JMB : Beaucoup de gens stigmatisent la présence de l’armée américaine. Aujourd’hui en Haïti, nous avons la MINUSTAH. Je vois que cela ne dérange personne. Il a également des troupes française, canadienne, japonaise et coréenne. Chacun vient ici à la demande de l’Etat haïtien apporter une aide dans le cadre d’accord et de demande spécifique. L’aide apportée par les militaires n’est pas forcément une aide militaire, il faut bien faire la différence. Les militaires ont, au-delà des fonctions purement de sécurité, une capacité logistique que beaucoup d’institutions civiles n’ont pas. C’était l’une des raisons pour lesquelles nous avons fait appel à l’armée américaine qui était dans la région. Elle a des capacités de transport (Camions et hélicoptères) et de logistique. C’est cela qui nous intéressait surtout pour la protection des convois humanitaires. Donc, les militaires de tous les pays sont là à notre demande, ils travaillent dans le génie, le ramassage des débris, les structures médicales, la sécurisation des convois et tout ce qu’ils font ici est réalisé en coordination avec la MINUSTAH et l’Etat haïtien.

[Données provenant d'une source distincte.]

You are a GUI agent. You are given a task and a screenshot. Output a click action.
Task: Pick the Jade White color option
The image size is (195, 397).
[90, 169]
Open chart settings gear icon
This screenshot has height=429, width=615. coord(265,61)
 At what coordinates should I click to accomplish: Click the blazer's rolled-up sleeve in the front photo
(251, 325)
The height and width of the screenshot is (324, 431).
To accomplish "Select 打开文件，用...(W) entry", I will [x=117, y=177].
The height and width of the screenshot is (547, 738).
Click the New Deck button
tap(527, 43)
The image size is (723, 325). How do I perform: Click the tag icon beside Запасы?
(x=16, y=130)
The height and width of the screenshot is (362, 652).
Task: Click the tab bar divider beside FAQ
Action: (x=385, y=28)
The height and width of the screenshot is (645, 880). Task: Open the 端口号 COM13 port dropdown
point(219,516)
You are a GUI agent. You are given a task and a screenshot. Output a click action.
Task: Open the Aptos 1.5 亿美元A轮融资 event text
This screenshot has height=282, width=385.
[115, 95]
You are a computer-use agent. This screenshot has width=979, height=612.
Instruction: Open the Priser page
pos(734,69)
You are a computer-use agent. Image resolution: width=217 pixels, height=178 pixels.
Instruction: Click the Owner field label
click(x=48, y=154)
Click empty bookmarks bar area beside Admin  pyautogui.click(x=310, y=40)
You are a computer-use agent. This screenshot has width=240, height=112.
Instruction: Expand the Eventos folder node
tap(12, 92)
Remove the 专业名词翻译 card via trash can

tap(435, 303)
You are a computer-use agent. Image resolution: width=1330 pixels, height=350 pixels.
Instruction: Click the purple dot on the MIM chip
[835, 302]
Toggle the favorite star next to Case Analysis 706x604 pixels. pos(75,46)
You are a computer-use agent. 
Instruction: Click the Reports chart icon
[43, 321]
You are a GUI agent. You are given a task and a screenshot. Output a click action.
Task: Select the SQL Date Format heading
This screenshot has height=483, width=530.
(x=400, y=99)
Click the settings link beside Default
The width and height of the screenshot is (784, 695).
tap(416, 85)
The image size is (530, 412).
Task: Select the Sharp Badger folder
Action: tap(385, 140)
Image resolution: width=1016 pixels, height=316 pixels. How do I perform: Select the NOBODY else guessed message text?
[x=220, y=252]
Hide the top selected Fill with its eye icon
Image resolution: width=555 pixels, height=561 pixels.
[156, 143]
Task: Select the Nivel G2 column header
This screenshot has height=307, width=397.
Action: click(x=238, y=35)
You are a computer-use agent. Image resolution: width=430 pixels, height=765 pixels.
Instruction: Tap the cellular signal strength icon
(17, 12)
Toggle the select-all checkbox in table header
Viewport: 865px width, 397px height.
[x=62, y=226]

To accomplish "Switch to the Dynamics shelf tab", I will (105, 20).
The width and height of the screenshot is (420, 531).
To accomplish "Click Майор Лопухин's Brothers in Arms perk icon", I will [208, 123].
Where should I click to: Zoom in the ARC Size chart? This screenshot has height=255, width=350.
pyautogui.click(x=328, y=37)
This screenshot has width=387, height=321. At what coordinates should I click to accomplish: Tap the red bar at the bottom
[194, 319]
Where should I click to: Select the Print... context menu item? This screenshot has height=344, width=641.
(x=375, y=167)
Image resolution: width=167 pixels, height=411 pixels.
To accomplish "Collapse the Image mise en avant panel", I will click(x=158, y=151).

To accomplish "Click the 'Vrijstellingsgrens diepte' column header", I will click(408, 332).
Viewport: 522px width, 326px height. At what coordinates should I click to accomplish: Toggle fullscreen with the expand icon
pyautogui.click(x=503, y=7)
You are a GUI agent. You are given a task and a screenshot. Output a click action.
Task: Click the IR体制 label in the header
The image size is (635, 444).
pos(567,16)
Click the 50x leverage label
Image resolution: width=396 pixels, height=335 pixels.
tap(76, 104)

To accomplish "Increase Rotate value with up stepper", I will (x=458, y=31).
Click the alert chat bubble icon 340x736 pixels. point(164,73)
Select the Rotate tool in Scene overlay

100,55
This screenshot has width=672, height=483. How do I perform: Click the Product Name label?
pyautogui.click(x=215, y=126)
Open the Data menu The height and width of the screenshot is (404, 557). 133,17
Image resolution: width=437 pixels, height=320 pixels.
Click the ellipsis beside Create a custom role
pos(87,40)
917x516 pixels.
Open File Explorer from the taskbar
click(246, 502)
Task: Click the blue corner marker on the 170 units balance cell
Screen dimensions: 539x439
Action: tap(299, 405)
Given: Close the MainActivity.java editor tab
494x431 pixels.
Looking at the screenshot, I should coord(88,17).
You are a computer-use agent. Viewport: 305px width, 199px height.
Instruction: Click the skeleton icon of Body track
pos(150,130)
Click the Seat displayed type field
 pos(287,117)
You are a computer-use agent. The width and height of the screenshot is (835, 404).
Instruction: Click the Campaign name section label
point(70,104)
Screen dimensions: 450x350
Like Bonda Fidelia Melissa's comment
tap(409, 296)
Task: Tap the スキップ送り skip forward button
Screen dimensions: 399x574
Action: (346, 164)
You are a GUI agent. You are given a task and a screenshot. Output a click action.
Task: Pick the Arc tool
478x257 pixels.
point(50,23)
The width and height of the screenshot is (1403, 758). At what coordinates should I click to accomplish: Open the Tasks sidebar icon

LN : Il y a des préoccupations au niveau de l’opinion publique, certains parlent d’occupation ou de mise sous tutelle d’Haïti. Qu’en est-il ?

JMB : Je crois surtout qu’il y a peut-être des gens qui souhaitent cela. Mais je suis persuadé quand je discute avec nos partenaires internationaux, ce n’est ni leur envie, ni leur souhait. Ils sont surtout là pour aider la population et le gouvernement haïtien à récupérer le plus rapidement possible d’une situation extrêmement difficile.

LN : Certains souhaitent trois journées de jeûne. L’Etat haïtien est laïc, comment voyez-vous en tant que chef du gouvernement ce souhait ?

JMB : Le gouvernement s’est déjà positionné, nous avons déclaré un mois de deuil qui prendra fin le 17 février 2010. Le 12, il y aura une cérémonie officielle pour marquer le mois après le désastre. Il y aura également d’autres manifestations laïques, mais qui n’empêchent pas chacun, selon sa foi, sa confession, d’exprimer sa solidarité avec tous ceux qui ont disparus. Le gouvernement lui-même va s’attacher à rendre hommage à tous les disparus et lancer un message d’espoir pour ceux qui sont vivants et amenés à construire l’Haïti de demain.

LN : Quel est votre message aux victimes ?

JMB : Rete fò, rete pasyan, Ayiti ap kanpe.